Theatre folks are scared. They should be. Look at what Hollywood did to Les Miserables! Everyone had an opinion on Les Miserables. I know because everyone (including myself) made their opinions known a dozen times.
So much can go wrong with a movie musical in modern Hollywood! For instance, there’s this hat:
But modern Hollywood isn’t the problem. Hollywood has been screwing up musicals since the days of the Talkies. Long before Crowe and Jackman there was Brando and Sinatra. Could Hollywood have screwed that up more?
But hey, at least Brando and Sinatra got to do their own singing. There was a time when Hollywood wanted to make sure female vocals were consistent, so the same singer voiced several important characters so the singing voices of the stars didn’t have to be heard. They actually tricked Audrey Hepburn by recording her own vocal, filming her song performances to her vocal tracks and then replacing her vocal with Marnie Nixon’s in post production. Nixon tried to match Hepburn, but it was an impossible task. Eliza Doolittle’s lips were slightly out of sync through most of the musical numbers in the film.
Then there was the time they completely reworked the main characters and their backgrounds to fit the ethnicity of the star cast in the lead role.
Film makers sucked quite a bit of the vaudevillian and burlesque humor out of the film adaptation of A Funny Thing Happened On The Way To The Forum in spite of their efforts to stick with the two actors who originated the lead roles on Broadway. They downplayed the themes of domestic abuse in the film adaptation of Carousel, which drastically diminished the play’s meaning. The Wiz was twice as long as it should have been; did filmmakers really expect kids to sit still for two hours and fifteen minutes?
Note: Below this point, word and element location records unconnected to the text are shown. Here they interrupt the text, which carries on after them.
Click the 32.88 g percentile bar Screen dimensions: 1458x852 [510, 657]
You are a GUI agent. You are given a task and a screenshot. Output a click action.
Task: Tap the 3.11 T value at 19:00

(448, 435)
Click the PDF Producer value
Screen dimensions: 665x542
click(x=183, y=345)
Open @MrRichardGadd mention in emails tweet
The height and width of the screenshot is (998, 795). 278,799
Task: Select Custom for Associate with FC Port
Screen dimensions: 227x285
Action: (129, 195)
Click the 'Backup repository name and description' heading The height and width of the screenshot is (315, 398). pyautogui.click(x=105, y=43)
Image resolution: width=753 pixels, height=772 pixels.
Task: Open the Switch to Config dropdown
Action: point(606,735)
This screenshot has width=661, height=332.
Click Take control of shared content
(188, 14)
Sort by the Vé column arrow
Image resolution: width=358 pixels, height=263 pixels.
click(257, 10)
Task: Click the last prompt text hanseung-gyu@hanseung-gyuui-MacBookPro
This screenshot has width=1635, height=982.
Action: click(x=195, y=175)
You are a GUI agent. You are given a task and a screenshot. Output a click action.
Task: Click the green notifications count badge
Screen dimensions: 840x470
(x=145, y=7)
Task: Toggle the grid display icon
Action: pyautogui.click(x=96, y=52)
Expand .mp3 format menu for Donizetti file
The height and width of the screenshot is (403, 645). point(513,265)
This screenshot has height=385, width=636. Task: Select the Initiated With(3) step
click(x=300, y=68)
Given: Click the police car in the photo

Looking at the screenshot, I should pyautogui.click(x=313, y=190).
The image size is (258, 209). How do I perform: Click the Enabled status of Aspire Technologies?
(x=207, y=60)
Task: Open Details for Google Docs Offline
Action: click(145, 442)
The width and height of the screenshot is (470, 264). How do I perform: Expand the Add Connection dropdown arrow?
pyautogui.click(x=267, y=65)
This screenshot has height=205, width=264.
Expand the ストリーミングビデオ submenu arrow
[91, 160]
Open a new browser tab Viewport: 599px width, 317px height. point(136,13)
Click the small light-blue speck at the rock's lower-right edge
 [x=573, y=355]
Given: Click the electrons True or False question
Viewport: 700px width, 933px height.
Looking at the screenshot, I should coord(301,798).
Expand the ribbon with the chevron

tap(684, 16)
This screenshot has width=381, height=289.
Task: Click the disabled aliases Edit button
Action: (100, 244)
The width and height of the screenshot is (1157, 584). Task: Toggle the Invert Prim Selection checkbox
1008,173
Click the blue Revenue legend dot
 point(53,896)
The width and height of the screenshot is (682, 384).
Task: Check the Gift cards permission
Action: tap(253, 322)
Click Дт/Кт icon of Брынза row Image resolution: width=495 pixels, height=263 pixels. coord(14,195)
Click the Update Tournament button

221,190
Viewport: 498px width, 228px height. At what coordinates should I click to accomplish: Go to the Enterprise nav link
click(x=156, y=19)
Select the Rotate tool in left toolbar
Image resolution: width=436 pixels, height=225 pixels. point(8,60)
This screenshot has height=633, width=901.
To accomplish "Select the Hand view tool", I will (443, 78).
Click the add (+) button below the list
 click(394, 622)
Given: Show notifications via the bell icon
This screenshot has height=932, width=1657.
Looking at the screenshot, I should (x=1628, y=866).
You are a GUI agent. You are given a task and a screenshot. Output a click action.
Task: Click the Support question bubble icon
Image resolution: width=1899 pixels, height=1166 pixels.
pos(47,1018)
And they cast a 34 YEAR OLD to play Dorothy (I love Diana Ross, but come on). And who thought it would be a great idea to put Burt Reynolds in The Best Little Whorehouse In Texas just because he was the biggest star in Hollywood at the time?
These movies are flawed. Some would even say these movies are disasters. A few of these truly are disasters, but all of them are treasures.
Theatre Geeks watch them again and again. We stop what we’re doing to watch them when they’re on TCM even though we have them on DVD. We think of Natalie Wood as Maria before we think of her as any other character she portrayed (except maybe Louise). The same is true with Audrey Hepburn. We think Marlon Brando mumbling “Luck Be A Lady” while pretending to dance in a Technicolor sewer is the epitome of cool (which might explain why so many of us are dorks).
The green-lighting of a stage-to-screen movie musical fills us with equal parts ecstasy and dread. We bitch about the casting choices, but deep down inside we hope everyone will be amazing. We see it while it’s in theatres (which is a luxury considering the finances of most theatre folk). We might even see it more than once just to be sure we didn’t like it, hoping we’ll change our mind after further viewings. And no matter how bad we hate the movie we kick ourselves for not yet being established enough to land a role in it.
So let’s stop worrying about Disney’s Into The Woods and let’s start lobbying for a film version of Urinetown with Jane Lynch as Pennywise. There might be talk about Will Ferrell as Lockstock. Relax; he’ll be wonderful.
And while we’re at it, let’s stop bitching about Into The Woods and use our passion to stop a greater evil– STAGE MUSICALS BASED ON BLOCKBUSTER FILMS!